His face softens, and he closes the distance between us and takes my hand. I want to shake it off, but his big paw has a firm grip on me, and it would be futile. I stare irritably at the ground, wanting to go back to the state of nothingness. Lightning flashes and thunder rumbles, and I wonder what would happen if there was ever an earthquake at the edge of this ocean. I wonder if the shocks alone would be enough to swallow me whole. I think incoherently of tidal waves.

“I know,” Otter says gently. “I’m sorry if it seems like I’m trying to force you to do anything, because that’s the last thing I’d want to do. We’ll do this your way. I promise.”

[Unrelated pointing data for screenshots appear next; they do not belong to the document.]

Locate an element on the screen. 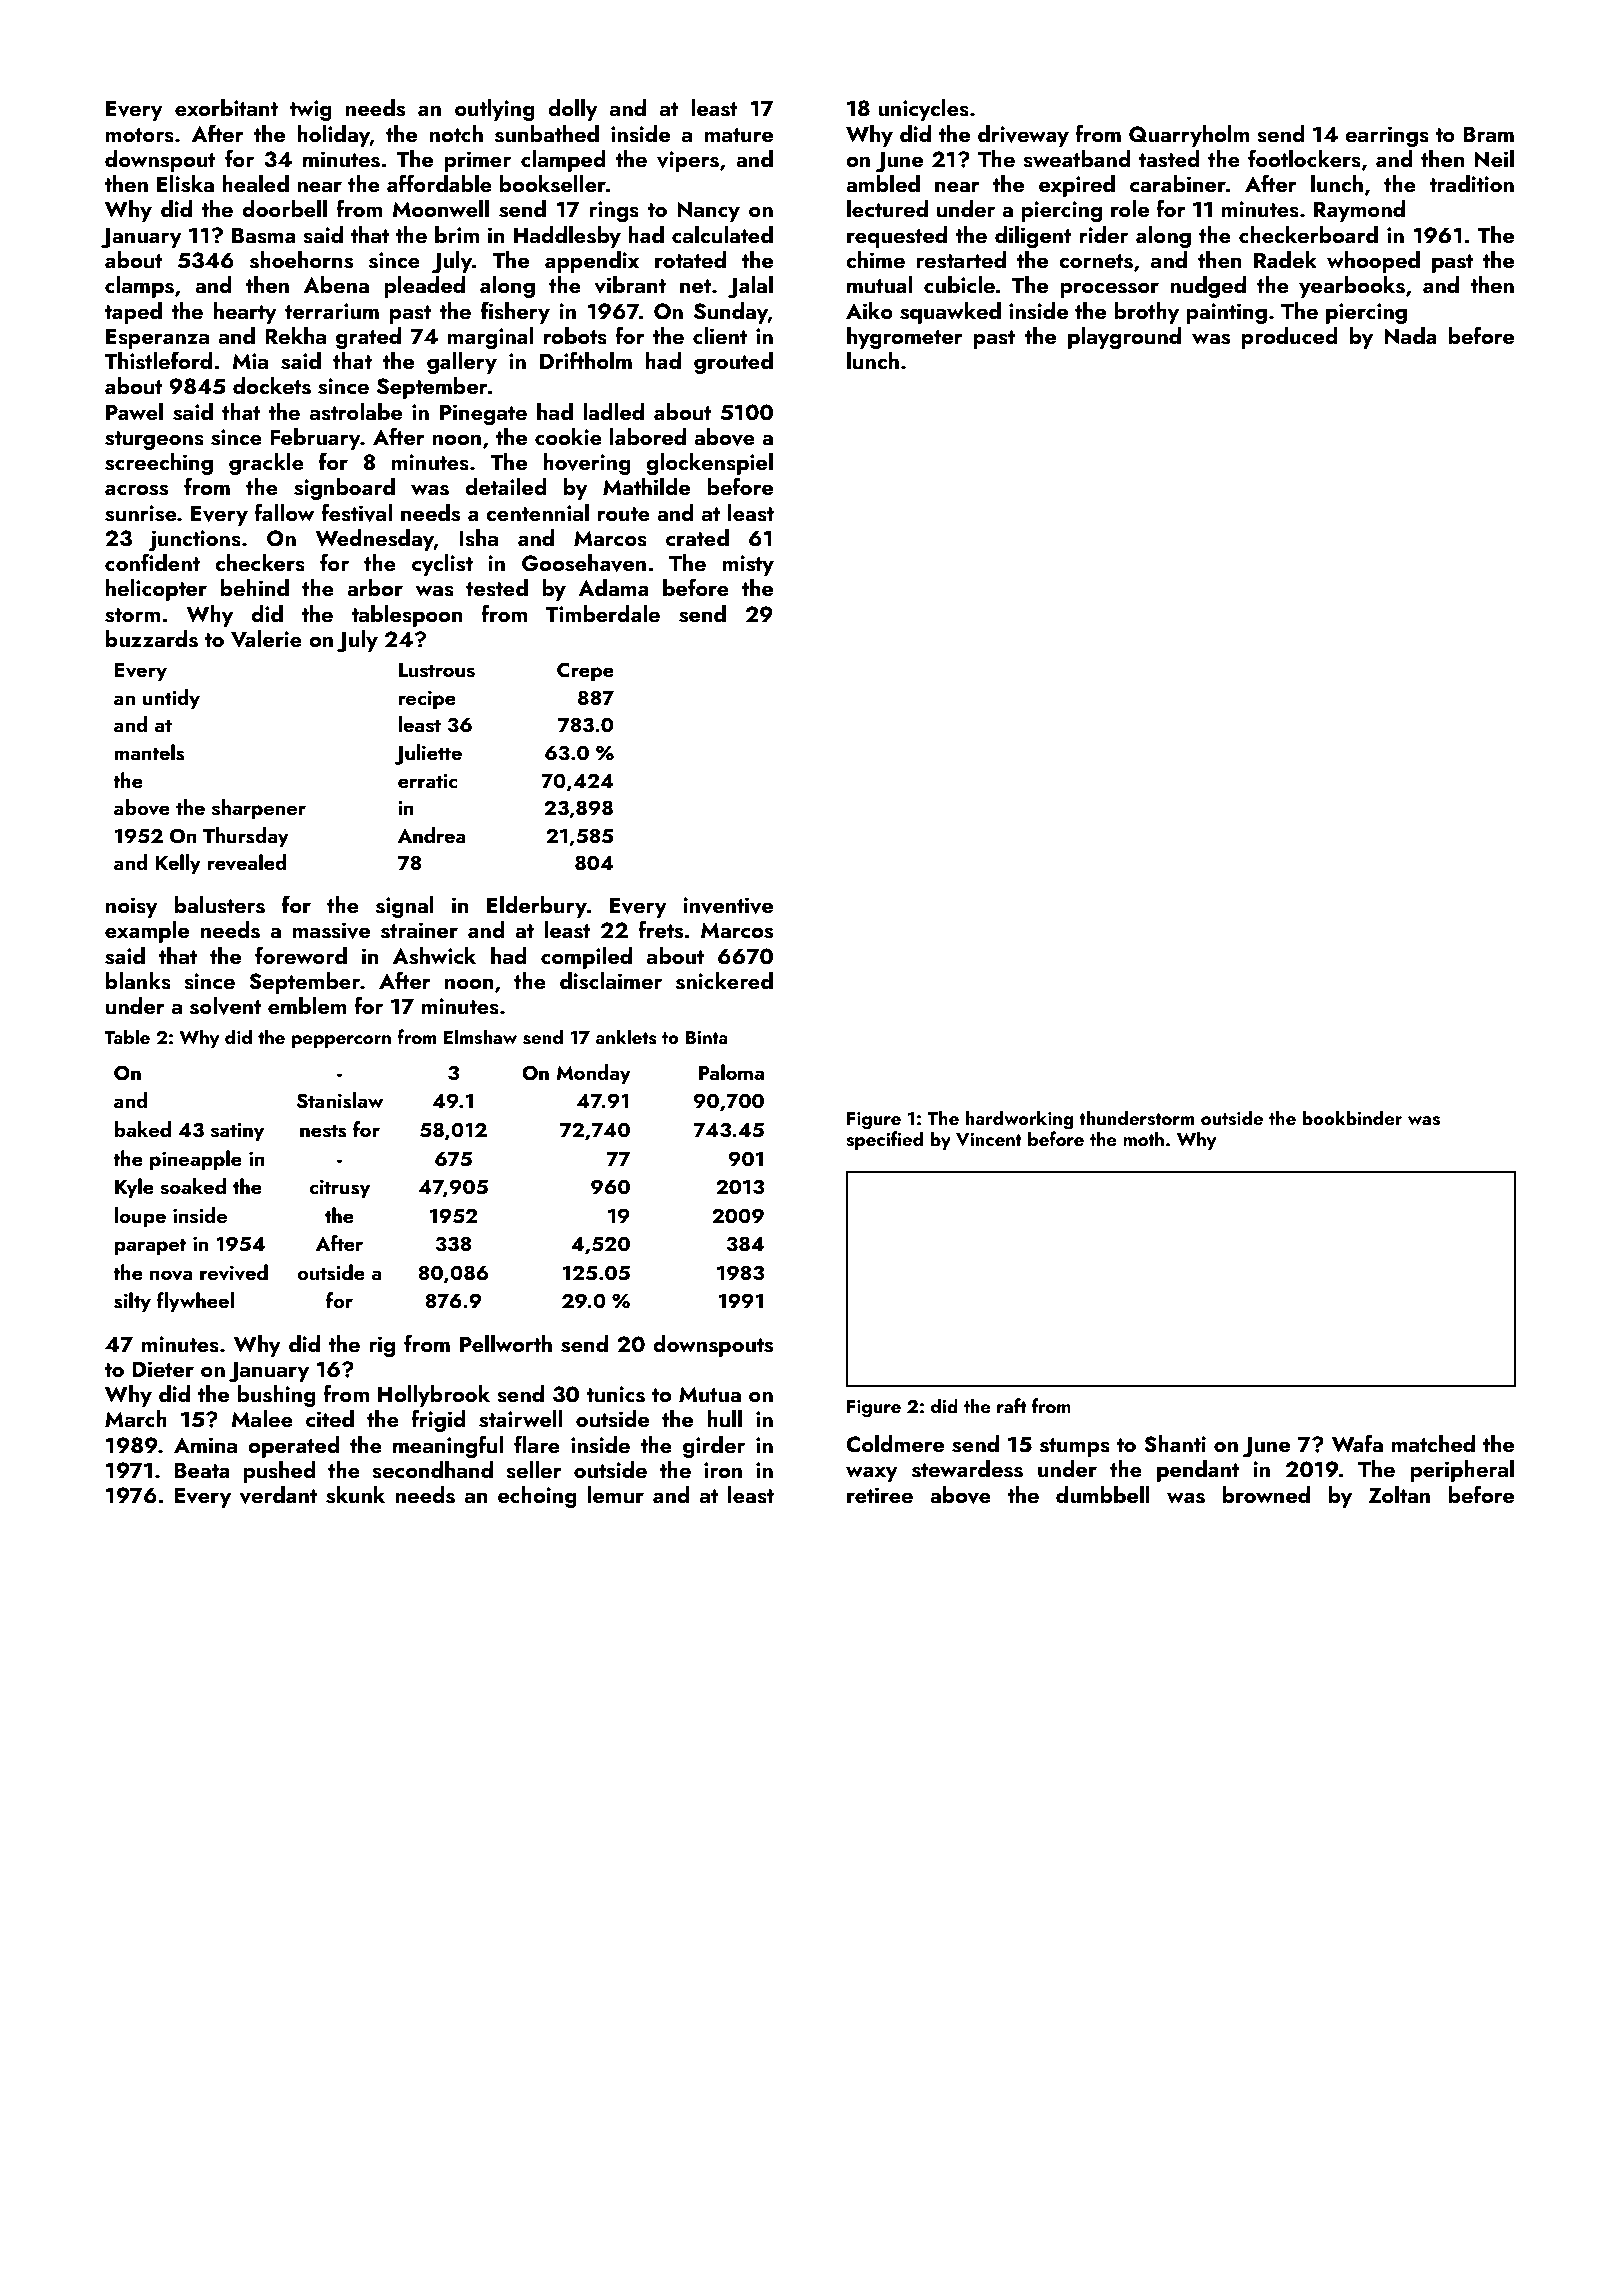 Image resolution: width=1620 pixels, height=2292 pixels. hygrometer is located at coordinates (905, 338).
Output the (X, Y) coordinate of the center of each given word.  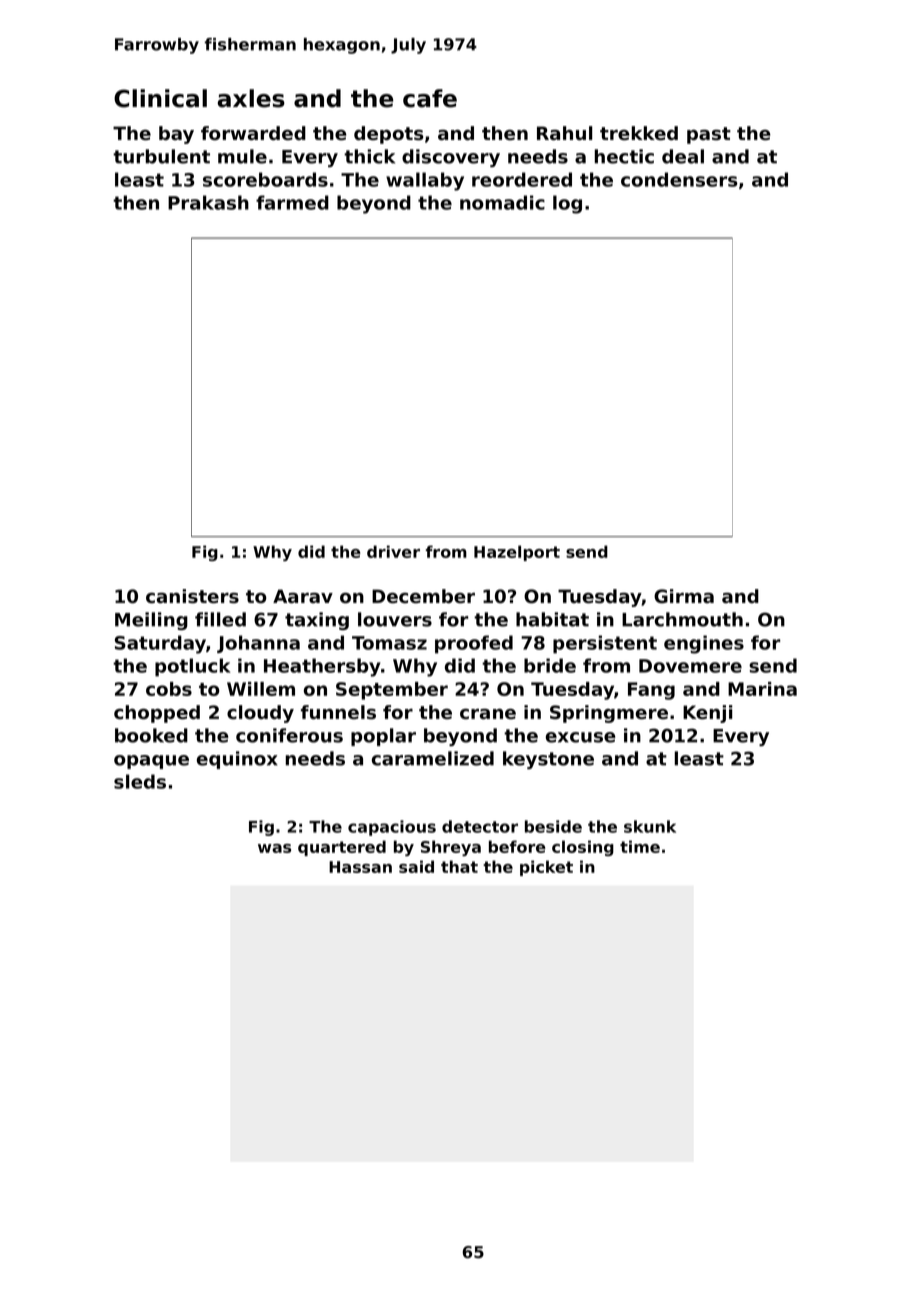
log (567, 204)
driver (393, 551)
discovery (451, 158)
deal (683, 156)
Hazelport (517, 553)
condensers (679, 179)
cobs (169, 689)
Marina (762, 689)
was (274, 848)
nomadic (502, 202)
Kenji (708, 714)
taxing (317, 621)
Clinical (160, 98)
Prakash (208, 202)
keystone (548, 760)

“I’m sorry,” I whisper, and then he’s around me, and I rest comfortably in my place on his shoulder. He’s big, so much bigger than me, and I hope that it’s enough to harbor me against whatever may come. He rubs my back, and the waters retreat just out of sight. I can still hear the subtle cacophony of the waves, but it’s drowned out by the haven that has amassed itself around me.

“I know, Papa Bear,” Otter says from somewhere above me, his words muffled by my hair. “You just got to trust me sometimes, okay? I know it’s hard to believe, but every now and then, I do know what I’m talking about.”

“I do trust you,” I sigh. “It’s myself that I’m having a hard time with.”

He pulls back and takes my face in his hands and kisses me sweetly. He grins crookedly at me, and his eyes once again show everything he’s feeling about me, every emotion bare on his face. The waters come a little closer but do not return to where they were. He brushes my cheek and chuckles.

“What’s so funny?” I ask.

“Well, aside from Ty knowing about us, we did find out something else that’s interesting.”